(December 6, 2015 at 7:06 pm)Yeauxleaux Wrote: A part of me does think it's important to at least document somewhere who both the biological parents are, and it makes most sense to me for that to be on the birth certificate. If I were to go through surrogacy or gay adoption, I'd want my kids to have the option of knowing who their biological mother/parents are if they wanted to know or if the donor/surrogate mother wanted to be involved in the upbringing. I think a lot of adopted kids probably do, naturally, wonder about their biological parents, and I think it's unfair to with-hold that information from them if they want to know about them so much.While I do agree that kids "might" wonder about their biological parents, when they turn 18, if they want to explore the avenue of reaching out and finding them, that is their right, however, keep in mind that many birth parents choose a closed adoption because they do NOT want that sort of involvement. People give their children up for adoption for varying reasons. If the parent(s) were/are unfit and they are removed by the state and later adopted, the adoptive parents clearly have the right to withhold biological parent information from the child, whether it's to protect the child from harm or because the child was adopted at a very young age and has no recollection of who the birth mother was. If the biological mother is a young teen and feels that someone else can offer a better quality of life for the child, the adoptive parents still have the right to make the best decisions for their child.
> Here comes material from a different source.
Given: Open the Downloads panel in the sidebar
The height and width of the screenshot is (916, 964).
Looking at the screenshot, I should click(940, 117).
It's not "homophobic" to allow the biological surrogate mother to be involved with the kid if she wants to be, and in adoption cases I think it's ethically right to document the biological parents for the child's sake.
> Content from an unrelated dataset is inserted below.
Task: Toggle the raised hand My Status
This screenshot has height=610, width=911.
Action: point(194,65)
In the case of a surrogate, they are in no way connected to the child as they are a surrogate for someone elses egg and sperm, therefore they have no rights. Typically in that sort of situation, there is a contract all parties sign prior to the birth of the child.
Please note that for the vast majority, the term "surrogate" refers to a host body. As explained above, the woman who carries the baby has no ties to the child she will be giving birth to.
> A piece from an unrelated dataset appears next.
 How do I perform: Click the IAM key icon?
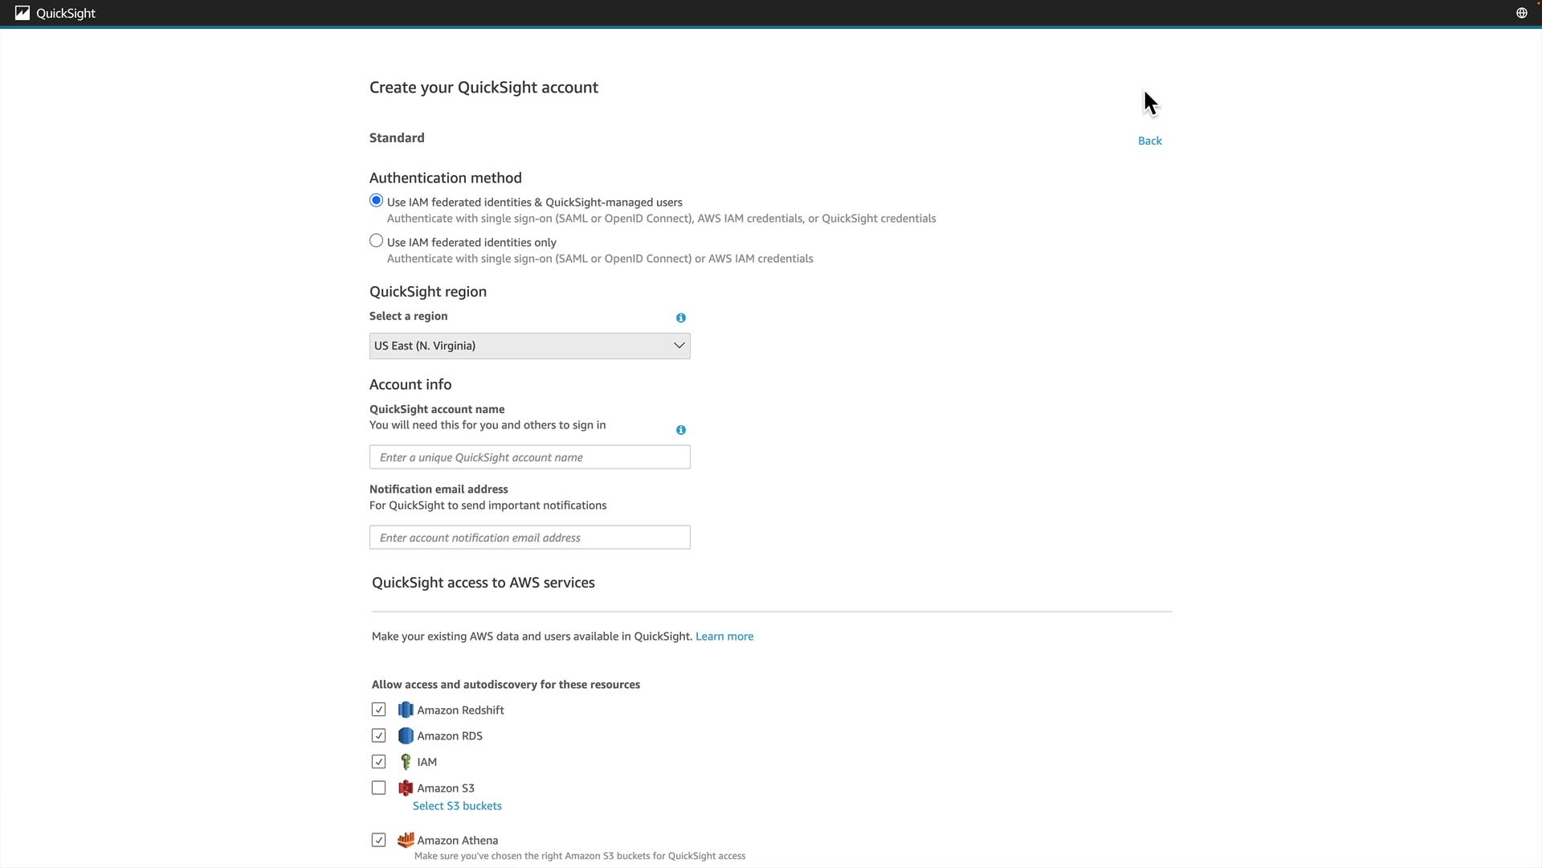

The type of adoptive parents (meaning gay or straight) have no bearing on the biological or surrogate mother's rights to be involved in an adopted child's life. As far as that goes, if the adoption is closed, that means that the birth mother has no right to be in the child's life. This is explained fully to the mother when the adoption process is explained. Open adoptions are different in the sense that the agreement can mean anything from allowing the birth parent to be involved on an extremely limited basis, OR it can mean that the adopted child, when they reach a certain age agreed on by the parties, will be given the name and contact information of the birth mother. If the child so chooses, they can reach out and contact them in the future.
Disclaimer: I am only responsible for what I say, not what you choose to understand.